Taphophobia (from Greek τάφος – taphos, "grave, tomb" and φόβος – phobos, "fear") is an abnormal (psychopathological) phobia of being buried alive as a result of being incorrectly pronounced dead.

Before the era of modern medicine, the fear was not entirely irrational. Throughout history, there have been numerous cases of people being buried alive by accident. In 1905, the English reformer William Tebb collected accounts of premature burial. He found 219 cases of near live burial, 149 actual live burials, 10 cases of live dissection and 2 cases of awakening while being embalmed.

The 18th century had seen the development of mouth-to-mouth resuscitation and crude defibrillation techniques to revive persons considered dead, and the Royal Humane Society had been formed as the Society for the Recovery of Persons Apparently Drowned. In 1896, an American funeral director, T. M. Montgomery, reported that "nearly 2% of those exhumed were no doubt victims of suspended animation", although folklorist Paul Barber has argued that the incidence of burial alive has been overestimated, and that the normal effects of decomposition are mistaken for signs of life.

There have been many urban legends of people being accidentally buried alive. Legends included elements such as someone entering into the state of sopor or coma, only to wake up years later and die a horrible death. Other legends tell of coffins opened to find a corpse with a long beard or corpses with the hands raised and palms turned upward.

Of note is a legend about Anne Hill Carter Lee, the wife of Henry Lee III. According to the story, in 1804 Mrs.

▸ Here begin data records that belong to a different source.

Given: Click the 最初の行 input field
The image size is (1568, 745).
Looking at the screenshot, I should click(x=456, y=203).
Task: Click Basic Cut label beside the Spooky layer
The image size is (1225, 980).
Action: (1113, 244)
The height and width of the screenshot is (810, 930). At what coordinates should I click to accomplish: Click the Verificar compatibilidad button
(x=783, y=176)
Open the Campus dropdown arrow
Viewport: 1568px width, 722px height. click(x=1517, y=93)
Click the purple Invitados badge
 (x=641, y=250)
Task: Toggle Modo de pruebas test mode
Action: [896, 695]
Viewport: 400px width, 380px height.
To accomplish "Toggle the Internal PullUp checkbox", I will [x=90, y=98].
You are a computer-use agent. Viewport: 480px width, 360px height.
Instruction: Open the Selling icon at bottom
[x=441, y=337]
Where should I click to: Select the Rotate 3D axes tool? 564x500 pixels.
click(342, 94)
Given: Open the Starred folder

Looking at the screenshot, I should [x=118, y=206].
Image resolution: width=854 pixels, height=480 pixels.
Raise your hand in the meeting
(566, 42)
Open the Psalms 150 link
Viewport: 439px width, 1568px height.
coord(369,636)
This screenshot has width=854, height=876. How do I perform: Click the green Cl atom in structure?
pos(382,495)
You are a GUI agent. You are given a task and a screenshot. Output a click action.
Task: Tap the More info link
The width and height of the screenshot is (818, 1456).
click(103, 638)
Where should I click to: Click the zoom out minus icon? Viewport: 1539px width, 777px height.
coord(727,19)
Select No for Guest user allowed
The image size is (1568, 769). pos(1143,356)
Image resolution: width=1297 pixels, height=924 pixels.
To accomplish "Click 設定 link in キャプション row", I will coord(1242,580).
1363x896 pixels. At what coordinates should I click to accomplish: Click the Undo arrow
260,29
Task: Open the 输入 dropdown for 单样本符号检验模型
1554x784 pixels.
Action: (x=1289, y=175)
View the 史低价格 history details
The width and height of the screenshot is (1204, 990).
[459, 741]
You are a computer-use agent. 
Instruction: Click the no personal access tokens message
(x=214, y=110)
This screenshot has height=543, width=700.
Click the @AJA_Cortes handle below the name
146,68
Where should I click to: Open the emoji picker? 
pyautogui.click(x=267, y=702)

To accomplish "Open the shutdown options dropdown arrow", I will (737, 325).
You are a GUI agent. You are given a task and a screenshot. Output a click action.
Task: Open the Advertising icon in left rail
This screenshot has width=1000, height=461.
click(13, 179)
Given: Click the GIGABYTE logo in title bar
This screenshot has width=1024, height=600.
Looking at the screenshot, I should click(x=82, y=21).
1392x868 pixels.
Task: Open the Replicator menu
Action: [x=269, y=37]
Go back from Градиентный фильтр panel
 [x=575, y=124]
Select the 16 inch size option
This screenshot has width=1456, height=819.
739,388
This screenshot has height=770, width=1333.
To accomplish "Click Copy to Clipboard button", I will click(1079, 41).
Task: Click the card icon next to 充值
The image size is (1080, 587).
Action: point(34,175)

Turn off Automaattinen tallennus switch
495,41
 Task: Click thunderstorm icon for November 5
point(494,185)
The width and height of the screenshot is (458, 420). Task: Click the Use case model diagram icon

Lee took ill and apparently died; she was rescued from the burial vault by a sexton who heard noises coming from her casket.

Several notable historical figures are thought to have been afraid of live burial, including Frédéric Chopin (who requested that his heart be cut out to ensure his death), George Washington (who requested that his body be laid out for three days), and Hans Christian Andersen and Alfred Nobel (who both asked to have their arteries cut open).

Literature found fertile ground in exploring the natural fear of being buried alive. One of Edgar Allan Poe's horror stories, "The Premature Burial," is about a person suffering from taphophobia. Other Poe stories about premature burial are "The Fall of the House of Usher" and "The Cask of Amontillado"; and, to a lesser extent, "The Black Cat."

Fear of being buried alive was elaborated to the extent that those who could afford it would make all sorts of arrangements for the construction of a safety coffin to ensure this would be avoided (e.g., glass lids for observation, ropes to bells for signaling, and breathing pipes for survival until rescued). For example, the wealthy South African businessman, Jacobus Arnoldus Graaff, had himself buried in a safety coffin with a working telephone upon his death in 1927. It is sometimes claimed that the English phrases "saved by the bell" and/or "dead ringer" are in some way related to such safety bells, but such is not the case.

Although greater public confidence in the medical profession and its ability to diagnose death accurately has seen a reduction in fear of premature burial after the early 20th century there have been periods of public alarm in recent decades after medical errors in diagnosing death were reported. Taphophobia may remain common in some parts of the world. For example, a study of Pakistani women found severe taphophobia in one third of subjects with mental illness and a mild degree of this fear in half of the controls. Although rare in the developed world, a recent study reported three cases of taphophobia among older people in the west of Ireland.